Holt glanced toward the house, where Miss Margaret Tarquin, his bride-to-be, was shut away in an upstairs bedroom getting herself gussied up for the wedding, then went to meet the messenger. The fiddle-playing ground to a shrill halt, and a silence settled over the crowd. Even the kids and the dogs were quiet.

“I’m lookin’ for Holt Cavanagh,” the newly arrived young man announced. His denim trousers were wet with creek water, and he shivered, despite the shimmering heat of that August afternoon. “You’d be him, I reckon?”

Holt nodded in brusque acknowledgment. It didn’t occur to him to explain that he’d set aside the name Cavanagh, once he and the old man had made their blustery peace, and went by McKettrick these days.

Angus stuck close, bristly brows lowered, and Rafe, Kade and Jeb, elusive until then, seemed to materialize out of the rippling mirages haunting the grounds like ghosts. Holt and his brothers had had their differences in the three years they’d been acquainted—still did—but blood was blood. If the rider brought good news, they’d celebrate. If it was bad, they’d do what they could to help. And if there was trouble in the offing, they’d wade right into the fray and ask for the particulars later.

Holt’s affection for them, though sometimes grudging, was in his marrow.

The visitor handed over a slip of paper. “Frank Corrales told me to give you this. He sent you a telegram, and when you didn’t answer, he figured it didn’t go through and told me to hit the trail. I carried that there letter all the way from Texas.”

A shock of alarm surged through Holt, like venom from an invisible snake. He hesitated slightly, then snatched the soggy sheet of brown paper and unfolded it with a snap of his wrist.
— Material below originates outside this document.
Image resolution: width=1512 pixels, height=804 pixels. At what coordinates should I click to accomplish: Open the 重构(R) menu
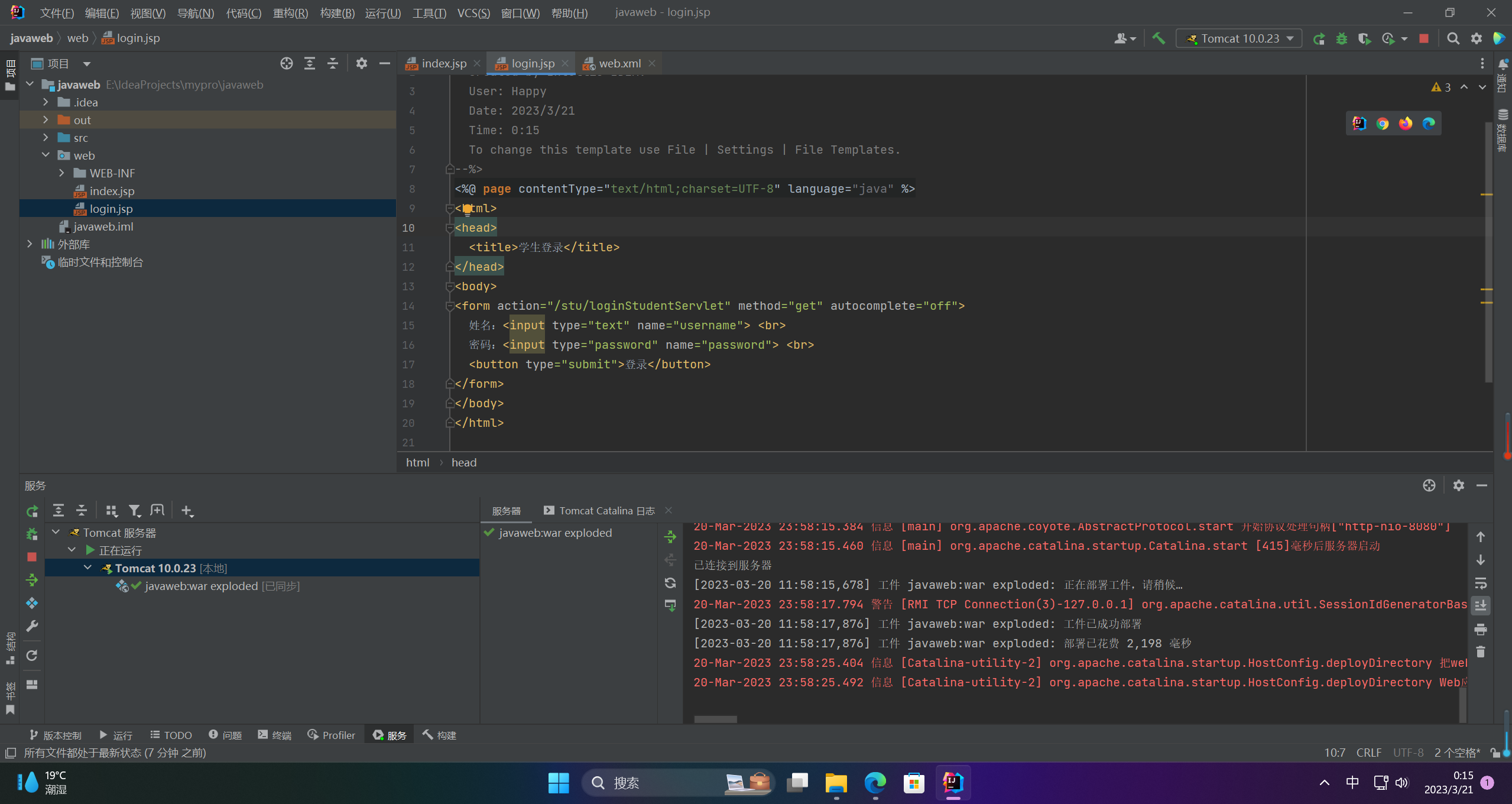(x=290, y=12)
He felt his father and brothers move a stride closer.

He took in the words in a glance, absorbed the implications, and read them again to make sure he had the right of the situation.

JOHN CAVANAGH ABOUT TO BE DRIVEN OFF HIS LAND.
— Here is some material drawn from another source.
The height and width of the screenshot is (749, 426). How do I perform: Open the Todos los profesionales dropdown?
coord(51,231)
GABE TO HANG FOR A HORSE THIEF AND A MURDERER ON THE FIRST OF OCTOBER. COME QUICK.

FRANK CORRALES

Holt was still digesting the news when a feminine voice jarred him out of his stupor, and a slender hand came to rest on his coat sleeve. “Holt? Is something wrong?”
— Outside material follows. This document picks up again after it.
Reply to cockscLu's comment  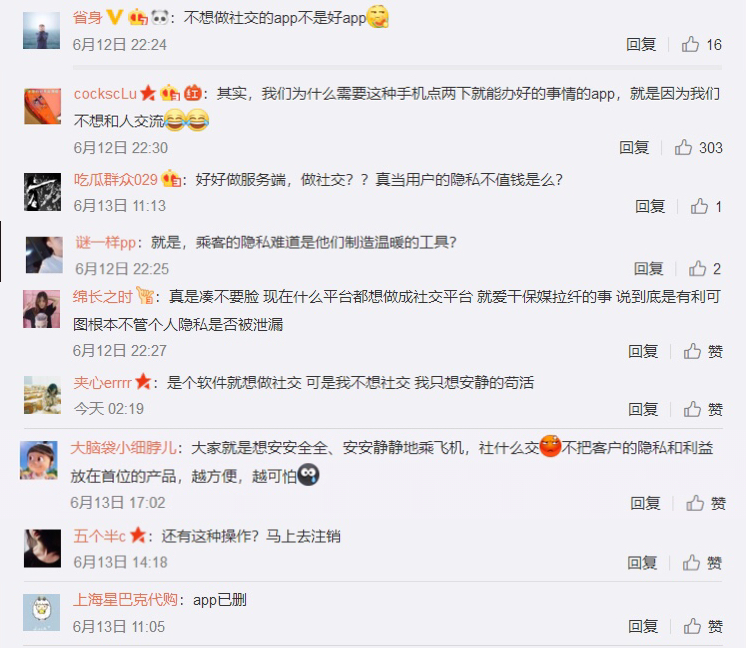pyautogui.click(x=634, y=148)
Holt started slightly, turned his head to look down into the upturned face of his bride-to-be, resplendent in her lacy finery and gossamer veil. She was a pretty woman, with fair hair and expressive blue eyes, a sent-for wife, imported all the way from Boston. Holt never looked at her without a stab of guilt; Margaret deserved a man who loved her, not one who wanted a mother for his young daughter, a bed companion for himself and not much else.

“I’ve got to go back to Texas,” he said. The words had been shambling along the far borders of his mind for a long while, but this was the first time he’d let them come to the fore, let alone find their way out of his mouth.

Angus cleared his throat, and the whole party started up again, like it was some sort of signal. Reluctantly, Rafe, Kade and Jeb moved off, and Angus handed the rider a five-dollar gold piece, then steered him toward the food table.

One of the ranch hands took care of the exhausted horse.